::: PROVIDED RECORDS

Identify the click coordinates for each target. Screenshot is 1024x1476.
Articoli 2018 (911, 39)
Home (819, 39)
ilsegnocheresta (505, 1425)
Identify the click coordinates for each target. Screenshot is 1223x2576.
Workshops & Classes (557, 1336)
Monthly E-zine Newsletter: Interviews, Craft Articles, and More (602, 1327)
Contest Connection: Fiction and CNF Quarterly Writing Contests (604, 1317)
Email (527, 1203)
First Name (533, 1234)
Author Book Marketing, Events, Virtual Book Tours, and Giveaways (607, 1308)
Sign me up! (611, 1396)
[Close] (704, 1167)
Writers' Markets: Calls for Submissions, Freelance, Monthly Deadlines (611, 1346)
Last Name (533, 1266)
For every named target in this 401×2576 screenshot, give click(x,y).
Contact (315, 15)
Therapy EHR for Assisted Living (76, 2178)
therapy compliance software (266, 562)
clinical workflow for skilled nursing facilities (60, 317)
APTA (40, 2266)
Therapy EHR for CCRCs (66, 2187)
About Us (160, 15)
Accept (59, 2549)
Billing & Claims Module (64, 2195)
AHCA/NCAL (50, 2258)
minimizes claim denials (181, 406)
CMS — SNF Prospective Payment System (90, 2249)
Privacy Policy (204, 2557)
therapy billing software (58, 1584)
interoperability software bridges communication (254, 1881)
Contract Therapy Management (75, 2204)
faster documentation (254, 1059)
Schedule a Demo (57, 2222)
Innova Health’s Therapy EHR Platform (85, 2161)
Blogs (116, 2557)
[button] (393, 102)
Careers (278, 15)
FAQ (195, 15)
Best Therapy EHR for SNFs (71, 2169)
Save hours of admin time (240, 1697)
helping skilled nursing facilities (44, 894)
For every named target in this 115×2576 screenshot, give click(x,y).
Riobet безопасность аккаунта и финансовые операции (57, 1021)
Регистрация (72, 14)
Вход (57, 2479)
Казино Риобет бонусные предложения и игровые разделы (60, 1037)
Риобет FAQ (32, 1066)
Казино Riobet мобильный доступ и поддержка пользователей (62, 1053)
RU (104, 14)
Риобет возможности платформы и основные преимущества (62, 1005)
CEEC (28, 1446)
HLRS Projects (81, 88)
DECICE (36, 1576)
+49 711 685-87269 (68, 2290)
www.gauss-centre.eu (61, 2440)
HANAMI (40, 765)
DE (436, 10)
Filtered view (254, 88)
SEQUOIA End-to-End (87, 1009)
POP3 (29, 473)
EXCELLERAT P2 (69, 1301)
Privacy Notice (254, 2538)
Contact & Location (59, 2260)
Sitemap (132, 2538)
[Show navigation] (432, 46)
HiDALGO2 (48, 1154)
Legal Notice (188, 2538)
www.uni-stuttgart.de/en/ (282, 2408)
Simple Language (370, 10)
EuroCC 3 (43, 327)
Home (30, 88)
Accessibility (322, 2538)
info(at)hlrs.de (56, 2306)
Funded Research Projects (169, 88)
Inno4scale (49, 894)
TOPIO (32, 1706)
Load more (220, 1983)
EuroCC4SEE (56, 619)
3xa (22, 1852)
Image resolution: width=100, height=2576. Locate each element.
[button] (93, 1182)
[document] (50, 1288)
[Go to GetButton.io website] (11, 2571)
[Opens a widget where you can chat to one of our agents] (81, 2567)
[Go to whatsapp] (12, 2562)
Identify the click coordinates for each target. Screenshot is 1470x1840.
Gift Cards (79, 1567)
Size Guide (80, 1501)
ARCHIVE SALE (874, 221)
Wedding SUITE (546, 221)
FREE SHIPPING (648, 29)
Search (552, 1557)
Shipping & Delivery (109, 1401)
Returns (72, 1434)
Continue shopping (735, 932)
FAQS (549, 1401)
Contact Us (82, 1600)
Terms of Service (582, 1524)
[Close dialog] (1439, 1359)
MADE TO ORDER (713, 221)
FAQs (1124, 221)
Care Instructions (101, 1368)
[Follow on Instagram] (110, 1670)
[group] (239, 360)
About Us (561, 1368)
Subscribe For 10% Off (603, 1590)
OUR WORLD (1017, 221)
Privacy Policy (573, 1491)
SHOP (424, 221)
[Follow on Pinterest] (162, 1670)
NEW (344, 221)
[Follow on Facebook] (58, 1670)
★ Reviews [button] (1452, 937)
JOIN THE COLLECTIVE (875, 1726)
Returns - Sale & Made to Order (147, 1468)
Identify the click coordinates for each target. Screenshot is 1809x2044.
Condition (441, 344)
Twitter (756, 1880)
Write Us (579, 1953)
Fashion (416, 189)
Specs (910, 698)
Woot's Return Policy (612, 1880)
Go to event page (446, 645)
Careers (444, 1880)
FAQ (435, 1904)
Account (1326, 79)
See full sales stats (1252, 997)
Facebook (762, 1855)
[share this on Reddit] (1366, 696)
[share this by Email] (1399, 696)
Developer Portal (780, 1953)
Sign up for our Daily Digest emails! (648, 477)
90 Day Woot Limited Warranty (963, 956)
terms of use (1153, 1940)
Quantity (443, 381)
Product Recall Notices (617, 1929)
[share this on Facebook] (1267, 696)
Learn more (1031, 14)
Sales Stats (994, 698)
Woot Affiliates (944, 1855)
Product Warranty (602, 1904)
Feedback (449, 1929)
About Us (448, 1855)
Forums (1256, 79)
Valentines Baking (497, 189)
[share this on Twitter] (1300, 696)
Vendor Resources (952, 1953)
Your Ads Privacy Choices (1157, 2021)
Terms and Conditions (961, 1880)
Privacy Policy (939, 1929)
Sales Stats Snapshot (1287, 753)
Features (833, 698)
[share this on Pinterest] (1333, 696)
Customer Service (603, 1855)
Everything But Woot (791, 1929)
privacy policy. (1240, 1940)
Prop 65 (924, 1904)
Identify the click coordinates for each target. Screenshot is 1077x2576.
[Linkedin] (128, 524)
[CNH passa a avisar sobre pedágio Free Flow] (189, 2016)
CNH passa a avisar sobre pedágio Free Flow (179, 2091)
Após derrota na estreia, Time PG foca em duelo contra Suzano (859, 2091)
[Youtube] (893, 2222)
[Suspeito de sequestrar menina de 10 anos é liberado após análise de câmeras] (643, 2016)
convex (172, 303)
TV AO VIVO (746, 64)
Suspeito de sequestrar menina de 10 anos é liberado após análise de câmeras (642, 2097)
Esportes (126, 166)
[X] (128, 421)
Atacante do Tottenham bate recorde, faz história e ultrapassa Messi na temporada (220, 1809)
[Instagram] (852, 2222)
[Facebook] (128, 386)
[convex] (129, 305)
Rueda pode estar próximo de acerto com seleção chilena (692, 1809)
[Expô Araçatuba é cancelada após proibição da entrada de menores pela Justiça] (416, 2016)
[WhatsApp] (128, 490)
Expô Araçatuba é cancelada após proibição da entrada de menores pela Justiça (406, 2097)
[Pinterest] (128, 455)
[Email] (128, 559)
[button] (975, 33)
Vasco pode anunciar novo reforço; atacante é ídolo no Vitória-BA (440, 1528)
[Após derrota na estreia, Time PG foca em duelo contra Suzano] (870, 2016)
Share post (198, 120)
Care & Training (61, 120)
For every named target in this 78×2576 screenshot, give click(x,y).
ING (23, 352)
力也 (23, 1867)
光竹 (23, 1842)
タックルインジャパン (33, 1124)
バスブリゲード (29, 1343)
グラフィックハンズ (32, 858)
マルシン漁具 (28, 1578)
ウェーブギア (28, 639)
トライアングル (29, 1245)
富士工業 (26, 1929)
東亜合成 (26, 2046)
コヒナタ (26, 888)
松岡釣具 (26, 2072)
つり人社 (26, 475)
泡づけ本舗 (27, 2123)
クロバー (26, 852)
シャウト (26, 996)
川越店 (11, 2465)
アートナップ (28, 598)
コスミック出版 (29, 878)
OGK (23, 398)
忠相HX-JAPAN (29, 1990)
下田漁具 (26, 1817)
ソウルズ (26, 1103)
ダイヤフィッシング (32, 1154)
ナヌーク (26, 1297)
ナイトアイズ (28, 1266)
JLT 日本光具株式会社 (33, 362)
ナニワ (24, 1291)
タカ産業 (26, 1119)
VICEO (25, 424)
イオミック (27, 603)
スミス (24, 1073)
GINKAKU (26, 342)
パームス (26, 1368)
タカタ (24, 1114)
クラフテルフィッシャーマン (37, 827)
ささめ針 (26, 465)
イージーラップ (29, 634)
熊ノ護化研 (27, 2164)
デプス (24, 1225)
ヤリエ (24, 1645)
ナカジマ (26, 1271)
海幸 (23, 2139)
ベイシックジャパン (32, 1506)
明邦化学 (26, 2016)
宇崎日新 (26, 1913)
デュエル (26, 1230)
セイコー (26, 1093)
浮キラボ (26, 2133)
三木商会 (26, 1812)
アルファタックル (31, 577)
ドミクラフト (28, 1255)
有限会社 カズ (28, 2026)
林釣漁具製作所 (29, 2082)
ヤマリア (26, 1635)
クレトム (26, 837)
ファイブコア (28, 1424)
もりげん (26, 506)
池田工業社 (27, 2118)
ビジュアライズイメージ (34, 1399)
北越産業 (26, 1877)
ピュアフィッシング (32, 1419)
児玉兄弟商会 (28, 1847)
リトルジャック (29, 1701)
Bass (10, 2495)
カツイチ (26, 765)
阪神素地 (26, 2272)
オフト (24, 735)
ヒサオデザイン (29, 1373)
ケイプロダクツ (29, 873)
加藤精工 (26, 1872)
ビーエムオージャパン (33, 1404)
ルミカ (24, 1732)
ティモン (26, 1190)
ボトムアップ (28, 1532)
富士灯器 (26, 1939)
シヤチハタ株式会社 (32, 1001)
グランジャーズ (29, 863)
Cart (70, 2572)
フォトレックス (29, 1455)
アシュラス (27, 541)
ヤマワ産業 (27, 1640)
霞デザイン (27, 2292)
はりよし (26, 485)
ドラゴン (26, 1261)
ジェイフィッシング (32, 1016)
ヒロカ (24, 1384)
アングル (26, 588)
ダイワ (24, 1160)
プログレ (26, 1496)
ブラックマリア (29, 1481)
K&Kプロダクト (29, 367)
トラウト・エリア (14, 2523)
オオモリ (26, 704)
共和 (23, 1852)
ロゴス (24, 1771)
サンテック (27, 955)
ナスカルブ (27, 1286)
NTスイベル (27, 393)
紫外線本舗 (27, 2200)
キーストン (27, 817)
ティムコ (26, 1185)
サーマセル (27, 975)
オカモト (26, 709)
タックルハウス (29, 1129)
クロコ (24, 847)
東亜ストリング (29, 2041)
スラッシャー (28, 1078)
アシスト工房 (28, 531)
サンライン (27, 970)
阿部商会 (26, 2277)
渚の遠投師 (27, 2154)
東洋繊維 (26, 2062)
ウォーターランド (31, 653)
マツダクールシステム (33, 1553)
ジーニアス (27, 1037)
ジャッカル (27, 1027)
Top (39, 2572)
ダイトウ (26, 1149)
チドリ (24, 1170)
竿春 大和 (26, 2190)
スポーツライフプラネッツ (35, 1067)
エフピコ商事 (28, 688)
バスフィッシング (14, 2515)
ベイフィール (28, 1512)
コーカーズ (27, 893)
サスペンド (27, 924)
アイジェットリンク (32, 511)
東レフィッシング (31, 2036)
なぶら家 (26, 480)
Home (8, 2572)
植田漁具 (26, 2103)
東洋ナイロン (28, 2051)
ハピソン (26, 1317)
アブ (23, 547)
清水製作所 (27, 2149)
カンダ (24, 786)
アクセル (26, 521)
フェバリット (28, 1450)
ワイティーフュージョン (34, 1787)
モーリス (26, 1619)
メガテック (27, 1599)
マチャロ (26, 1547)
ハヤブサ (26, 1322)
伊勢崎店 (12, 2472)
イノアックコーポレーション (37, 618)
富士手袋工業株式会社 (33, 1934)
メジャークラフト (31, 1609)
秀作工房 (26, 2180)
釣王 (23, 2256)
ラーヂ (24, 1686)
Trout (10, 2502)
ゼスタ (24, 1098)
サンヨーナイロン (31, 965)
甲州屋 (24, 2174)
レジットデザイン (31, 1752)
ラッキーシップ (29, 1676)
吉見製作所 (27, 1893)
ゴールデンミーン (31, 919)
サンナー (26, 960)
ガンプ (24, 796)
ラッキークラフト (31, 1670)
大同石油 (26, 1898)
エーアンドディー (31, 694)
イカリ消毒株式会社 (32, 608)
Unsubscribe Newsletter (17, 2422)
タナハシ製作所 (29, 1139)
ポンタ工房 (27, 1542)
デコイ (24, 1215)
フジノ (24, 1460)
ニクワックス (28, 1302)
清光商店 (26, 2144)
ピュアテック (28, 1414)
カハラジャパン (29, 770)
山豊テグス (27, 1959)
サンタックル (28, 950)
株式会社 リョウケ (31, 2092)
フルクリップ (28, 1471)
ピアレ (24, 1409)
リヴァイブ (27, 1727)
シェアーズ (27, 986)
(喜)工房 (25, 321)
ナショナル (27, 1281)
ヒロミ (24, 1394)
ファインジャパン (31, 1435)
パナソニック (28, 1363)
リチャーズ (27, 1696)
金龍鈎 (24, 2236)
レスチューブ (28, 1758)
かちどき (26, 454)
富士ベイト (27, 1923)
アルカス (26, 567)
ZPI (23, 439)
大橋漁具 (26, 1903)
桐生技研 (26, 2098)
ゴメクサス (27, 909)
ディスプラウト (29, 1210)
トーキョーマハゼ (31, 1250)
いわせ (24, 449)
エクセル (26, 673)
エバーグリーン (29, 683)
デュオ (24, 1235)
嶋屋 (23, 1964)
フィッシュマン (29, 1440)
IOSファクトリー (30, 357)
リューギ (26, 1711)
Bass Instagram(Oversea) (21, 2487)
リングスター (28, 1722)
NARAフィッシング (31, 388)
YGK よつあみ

::::::

# [EXERCISE DESCRIPTION]
A single number is expected: how many lines of the data hold the string "Product".

# [RESPONSE AREA]
2